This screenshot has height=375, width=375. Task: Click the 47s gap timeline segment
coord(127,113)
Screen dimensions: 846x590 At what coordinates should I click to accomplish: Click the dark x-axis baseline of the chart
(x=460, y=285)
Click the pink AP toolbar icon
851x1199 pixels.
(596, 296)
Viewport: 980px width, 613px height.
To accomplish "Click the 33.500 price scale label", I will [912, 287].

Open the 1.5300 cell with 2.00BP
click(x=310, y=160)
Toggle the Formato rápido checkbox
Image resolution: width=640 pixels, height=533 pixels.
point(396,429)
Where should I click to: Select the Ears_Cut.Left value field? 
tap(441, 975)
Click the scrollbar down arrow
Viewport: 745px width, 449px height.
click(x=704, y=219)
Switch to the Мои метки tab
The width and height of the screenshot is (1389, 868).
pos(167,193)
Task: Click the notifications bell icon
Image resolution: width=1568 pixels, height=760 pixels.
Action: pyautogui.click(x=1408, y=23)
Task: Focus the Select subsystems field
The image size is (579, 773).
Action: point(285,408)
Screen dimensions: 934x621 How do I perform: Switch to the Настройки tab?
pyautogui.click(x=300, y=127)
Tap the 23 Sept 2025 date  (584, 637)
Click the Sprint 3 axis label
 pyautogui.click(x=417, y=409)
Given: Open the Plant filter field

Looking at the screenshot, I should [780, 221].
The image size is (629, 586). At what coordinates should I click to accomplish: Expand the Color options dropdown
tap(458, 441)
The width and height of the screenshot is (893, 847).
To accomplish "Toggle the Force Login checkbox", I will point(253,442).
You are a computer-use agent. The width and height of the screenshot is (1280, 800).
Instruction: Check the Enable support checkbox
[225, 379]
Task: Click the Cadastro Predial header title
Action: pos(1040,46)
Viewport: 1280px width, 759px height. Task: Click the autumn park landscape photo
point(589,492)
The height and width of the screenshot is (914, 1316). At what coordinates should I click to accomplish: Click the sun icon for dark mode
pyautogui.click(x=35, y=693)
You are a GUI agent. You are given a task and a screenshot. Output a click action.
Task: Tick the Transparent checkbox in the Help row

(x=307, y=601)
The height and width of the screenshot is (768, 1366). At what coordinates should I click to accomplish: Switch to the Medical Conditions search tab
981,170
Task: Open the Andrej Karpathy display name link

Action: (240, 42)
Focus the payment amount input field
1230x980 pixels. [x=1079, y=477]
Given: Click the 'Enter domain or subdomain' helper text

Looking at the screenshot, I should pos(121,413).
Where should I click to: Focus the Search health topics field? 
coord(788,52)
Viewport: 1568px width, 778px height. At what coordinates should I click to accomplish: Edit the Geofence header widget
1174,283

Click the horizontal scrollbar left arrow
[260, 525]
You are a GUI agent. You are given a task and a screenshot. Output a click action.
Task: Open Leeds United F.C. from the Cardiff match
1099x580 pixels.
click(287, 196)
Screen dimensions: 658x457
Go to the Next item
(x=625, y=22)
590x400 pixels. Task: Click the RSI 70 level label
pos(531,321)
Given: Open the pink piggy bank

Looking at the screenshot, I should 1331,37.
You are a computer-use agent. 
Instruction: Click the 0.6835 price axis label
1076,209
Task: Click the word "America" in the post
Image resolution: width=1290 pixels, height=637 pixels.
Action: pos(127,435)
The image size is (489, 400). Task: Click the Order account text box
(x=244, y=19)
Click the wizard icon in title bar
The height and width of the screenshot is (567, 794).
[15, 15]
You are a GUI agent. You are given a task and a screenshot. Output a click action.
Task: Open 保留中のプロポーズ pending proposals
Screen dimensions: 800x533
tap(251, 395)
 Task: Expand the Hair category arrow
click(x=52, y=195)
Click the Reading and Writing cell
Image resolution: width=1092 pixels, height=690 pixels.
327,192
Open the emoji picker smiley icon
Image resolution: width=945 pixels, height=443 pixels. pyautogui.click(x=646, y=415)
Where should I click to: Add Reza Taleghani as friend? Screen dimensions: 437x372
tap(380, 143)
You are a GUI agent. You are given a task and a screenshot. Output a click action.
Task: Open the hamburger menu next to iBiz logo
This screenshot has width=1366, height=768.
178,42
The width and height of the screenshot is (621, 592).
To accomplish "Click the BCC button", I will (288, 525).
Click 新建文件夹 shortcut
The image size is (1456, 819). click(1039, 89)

Assignment:
Go through the records above and copy each line where "will" is found.

Your response:
To accomplish "Click the 33.500 price scale label", I will [912, 287].
To accomplish "Toggle the Force Login checkbox", I will point(253,442).
To accomplish "Click the BCC button", I will (288, 525).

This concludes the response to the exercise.